WHAT IS REQUIRED:
The answer must be the lines from the one containing "Instruction: Expand the Etage section" through the last line of the data below, copied exactly, with nothing else.

....

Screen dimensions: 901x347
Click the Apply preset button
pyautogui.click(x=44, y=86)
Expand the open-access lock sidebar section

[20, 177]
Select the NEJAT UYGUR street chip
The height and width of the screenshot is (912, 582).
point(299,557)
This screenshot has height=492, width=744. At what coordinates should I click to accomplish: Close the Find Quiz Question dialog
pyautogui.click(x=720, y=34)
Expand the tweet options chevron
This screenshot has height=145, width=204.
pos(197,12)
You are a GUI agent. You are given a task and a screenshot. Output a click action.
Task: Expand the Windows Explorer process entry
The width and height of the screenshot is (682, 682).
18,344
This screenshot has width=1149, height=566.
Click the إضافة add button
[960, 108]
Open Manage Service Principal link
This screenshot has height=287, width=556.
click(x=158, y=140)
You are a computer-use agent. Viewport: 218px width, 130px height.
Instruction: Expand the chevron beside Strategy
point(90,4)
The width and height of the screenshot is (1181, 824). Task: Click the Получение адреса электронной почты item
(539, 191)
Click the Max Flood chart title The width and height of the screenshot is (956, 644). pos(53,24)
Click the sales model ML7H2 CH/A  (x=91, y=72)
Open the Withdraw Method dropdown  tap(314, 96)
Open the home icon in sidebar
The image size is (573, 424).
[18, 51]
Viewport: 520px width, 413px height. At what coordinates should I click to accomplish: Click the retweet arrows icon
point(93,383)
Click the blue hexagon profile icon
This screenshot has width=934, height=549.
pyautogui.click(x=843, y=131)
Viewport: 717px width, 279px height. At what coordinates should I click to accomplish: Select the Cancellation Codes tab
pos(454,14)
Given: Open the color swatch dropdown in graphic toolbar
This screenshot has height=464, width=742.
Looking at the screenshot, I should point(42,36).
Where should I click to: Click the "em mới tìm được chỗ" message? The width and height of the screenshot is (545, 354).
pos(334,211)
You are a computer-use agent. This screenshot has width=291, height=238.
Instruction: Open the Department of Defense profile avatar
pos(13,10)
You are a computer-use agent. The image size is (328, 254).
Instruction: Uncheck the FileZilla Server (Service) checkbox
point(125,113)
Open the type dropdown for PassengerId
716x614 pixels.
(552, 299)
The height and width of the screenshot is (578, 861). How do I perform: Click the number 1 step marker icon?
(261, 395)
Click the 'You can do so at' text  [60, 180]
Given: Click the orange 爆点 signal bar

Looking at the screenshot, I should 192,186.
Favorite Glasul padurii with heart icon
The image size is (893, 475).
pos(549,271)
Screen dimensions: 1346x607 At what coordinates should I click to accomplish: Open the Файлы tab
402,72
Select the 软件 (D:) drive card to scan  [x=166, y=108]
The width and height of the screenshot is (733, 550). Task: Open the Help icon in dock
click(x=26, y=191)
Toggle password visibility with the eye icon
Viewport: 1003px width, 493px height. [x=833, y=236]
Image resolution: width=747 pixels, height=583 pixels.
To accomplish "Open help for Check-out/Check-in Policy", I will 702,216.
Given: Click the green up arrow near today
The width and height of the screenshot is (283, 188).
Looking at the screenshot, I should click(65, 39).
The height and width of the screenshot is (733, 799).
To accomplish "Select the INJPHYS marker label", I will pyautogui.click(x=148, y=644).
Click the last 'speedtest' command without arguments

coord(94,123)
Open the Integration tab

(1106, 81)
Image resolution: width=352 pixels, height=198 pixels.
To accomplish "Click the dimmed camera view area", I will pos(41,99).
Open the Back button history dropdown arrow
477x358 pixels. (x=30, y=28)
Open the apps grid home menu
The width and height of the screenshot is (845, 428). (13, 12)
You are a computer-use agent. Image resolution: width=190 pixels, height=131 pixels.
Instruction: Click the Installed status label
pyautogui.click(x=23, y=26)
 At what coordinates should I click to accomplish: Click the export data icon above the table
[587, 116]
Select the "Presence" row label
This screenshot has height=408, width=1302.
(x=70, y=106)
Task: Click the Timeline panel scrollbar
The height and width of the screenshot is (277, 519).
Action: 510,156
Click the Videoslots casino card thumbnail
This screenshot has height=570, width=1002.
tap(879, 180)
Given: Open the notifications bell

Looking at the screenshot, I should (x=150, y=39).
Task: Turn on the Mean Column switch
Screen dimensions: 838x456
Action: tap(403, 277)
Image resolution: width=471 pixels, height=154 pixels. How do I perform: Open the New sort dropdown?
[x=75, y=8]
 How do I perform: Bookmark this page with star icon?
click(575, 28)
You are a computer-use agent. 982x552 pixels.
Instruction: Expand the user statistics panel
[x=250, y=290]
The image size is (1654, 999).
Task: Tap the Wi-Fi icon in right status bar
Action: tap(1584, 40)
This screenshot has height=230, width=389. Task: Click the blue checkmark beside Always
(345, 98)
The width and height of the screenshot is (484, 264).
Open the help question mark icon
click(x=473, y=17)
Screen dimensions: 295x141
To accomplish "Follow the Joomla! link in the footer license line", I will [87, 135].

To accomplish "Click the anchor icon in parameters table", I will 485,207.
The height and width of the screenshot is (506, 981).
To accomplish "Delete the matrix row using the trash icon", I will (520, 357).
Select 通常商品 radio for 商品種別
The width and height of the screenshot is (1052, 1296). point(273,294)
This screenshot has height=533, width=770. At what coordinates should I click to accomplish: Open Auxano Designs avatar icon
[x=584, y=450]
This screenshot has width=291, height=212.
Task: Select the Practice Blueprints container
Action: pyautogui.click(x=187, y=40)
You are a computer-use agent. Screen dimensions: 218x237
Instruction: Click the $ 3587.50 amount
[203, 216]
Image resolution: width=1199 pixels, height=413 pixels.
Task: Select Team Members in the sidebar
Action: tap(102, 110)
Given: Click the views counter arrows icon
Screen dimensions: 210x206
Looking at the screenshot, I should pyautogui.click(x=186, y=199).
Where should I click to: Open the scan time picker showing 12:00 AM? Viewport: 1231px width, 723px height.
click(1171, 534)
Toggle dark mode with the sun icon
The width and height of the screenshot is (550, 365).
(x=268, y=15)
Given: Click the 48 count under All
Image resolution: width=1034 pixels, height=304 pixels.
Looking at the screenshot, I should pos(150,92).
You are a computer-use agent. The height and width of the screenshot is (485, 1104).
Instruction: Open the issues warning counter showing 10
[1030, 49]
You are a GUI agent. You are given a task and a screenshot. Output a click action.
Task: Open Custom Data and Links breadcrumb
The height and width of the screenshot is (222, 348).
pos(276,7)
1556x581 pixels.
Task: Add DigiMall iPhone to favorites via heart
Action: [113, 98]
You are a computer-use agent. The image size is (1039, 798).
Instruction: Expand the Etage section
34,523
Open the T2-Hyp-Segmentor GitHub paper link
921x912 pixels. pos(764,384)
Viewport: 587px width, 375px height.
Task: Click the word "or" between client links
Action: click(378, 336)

....

PROBLEM SOLUTION:
Instruction: Expand the Etage section
34,523
Open the T2-Hyp-Segmentor GitHub paper link
921x912 pixels. pos(764,384)
Viewport: 587px width, 375px height.
Task: Click the word "or" between client links
Action: click(378, 336)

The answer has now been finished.